## TEXT SECTION
-- Opening Marker --

Case study: Critical infrastructure resilience — a startup-to-enterprise scale story
A concrete implementation with numbers, lessons learned, and what to copy/avoid. Focus on data quality, standards alignment, and how to avoid measurement theater.
Between the 1970s and 2010s, recorded economic losses from climate-related disasters increased sevenfold—from $198 billion to $1.6 trillion—with infrastructure assets bearing a significant portion of that burden. In the United States alone, 387 natural disasters between 1980 and mid-2024 each caused at least $1 billion in losses, with hurricanes averaging $22.5 billion per event. Europe now faces €3.4 billion per year in infrastructure damage, a figure projected to multiply tenfold by 2100 under current warming trajectories. These numbers underscore a fundamental truth: the gap between infrastructure design assumptions and climate reality is widening faster than most organizations can adapt.
Yet within this crisis lies opportunity. McKinsey projects climate resilience technology will represent a $1 trillion market by 2030, while the Coalition for Disaster Resilient Infrastructure (CDRI) estimates that every dollar invested in disaster-resilient infrastructure yields 7–12x returns over asset lifecycles. The question facing sustainability leaders is no longer whether to invest in resilience, but how to scale solutions from promising pilots to enterprise-grade deployments—a journey littered with measurement theater, data quality failures, and misaligned incentives.

-- Closing Marker --

## ABOUT THIS TASK
Write the next part of the case study on critical infrastructure resilience, beginning after its final sentence.

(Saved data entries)
-- Opening Marker --

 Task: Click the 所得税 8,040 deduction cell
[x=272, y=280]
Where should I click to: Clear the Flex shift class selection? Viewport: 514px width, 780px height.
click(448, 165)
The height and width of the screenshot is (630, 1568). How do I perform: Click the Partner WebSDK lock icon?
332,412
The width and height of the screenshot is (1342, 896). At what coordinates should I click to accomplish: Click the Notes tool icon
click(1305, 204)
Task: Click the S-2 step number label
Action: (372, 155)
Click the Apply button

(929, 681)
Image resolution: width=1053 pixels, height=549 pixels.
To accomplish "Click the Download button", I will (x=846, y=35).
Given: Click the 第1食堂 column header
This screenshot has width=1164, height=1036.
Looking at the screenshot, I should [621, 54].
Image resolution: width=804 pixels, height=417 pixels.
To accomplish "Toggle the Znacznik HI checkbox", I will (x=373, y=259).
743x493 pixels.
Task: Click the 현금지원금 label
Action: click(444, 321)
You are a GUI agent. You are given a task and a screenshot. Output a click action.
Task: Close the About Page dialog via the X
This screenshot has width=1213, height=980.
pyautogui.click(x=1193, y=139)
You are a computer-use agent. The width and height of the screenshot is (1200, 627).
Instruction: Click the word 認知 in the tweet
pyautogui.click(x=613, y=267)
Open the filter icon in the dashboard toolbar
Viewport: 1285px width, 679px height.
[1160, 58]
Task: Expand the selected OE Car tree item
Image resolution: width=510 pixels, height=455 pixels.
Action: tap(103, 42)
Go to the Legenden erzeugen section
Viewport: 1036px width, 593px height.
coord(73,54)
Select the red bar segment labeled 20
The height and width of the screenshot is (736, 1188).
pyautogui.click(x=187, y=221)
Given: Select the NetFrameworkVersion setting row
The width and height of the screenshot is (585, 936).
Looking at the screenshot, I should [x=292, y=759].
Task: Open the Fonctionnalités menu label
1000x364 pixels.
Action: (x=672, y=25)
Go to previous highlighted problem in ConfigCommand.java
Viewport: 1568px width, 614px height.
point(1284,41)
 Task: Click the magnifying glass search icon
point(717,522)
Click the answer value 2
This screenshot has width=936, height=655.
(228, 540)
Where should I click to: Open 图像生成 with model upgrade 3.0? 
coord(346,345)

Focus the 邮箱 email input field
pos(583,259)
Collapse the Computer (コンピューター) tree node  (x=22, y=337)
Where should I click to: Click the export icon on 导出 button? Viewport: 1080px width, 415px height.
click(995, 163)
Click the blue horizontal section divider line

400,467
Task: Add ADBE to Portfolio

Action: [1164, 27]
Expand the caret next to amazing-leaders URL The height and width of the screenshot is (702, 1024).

-- Closing Marker --

## RESPONSE TO THIS EXERCISE
This case study examines the mechanics of that scaling journey, drawing on real-world implementations from 2024–2025 to identify what works, what fails, and what the next generation of resilience infrastructure demands.
Why It Matters
Infrastructure failure cascades through economies in ways that traditional risk assessments systematically underestimate. When a power substation fails during a heatwave, the direct repair cost represents only a fraction of total economic damage. Hospital equipment goes offline. Food spoils in warehouses. Manufacturing lines halt. A 2024 study by the Global Association of Risk Professionals found that current financial risk models "heavily underestimate" indirect and cascading consequences, with supply chain interconnections potentially amplifying GDP losses by up to 30 times compared to direct asset damage alone.
The fiscal implications are equally severe. Climate-related damage to U.S. paved roads alone could cost up to $20 billion to repair by century's end, with upgrades to withstand changing conditions adding another $5.8–$10 billion. U.S. drinking water infrastructure requires approximately $625 billion over the next two decades for maintenance, plus an additional $448–$944 billion through 2050 for climate adaptation measures. These costs fall disproportionately on state and local governments, which issue bonds for roughly two-thirds of U.S. infrastructure projects. As climate impacts intensify, credit rating agencies may lower government ratings, increasing borrowing costs precisely when investment needs peak.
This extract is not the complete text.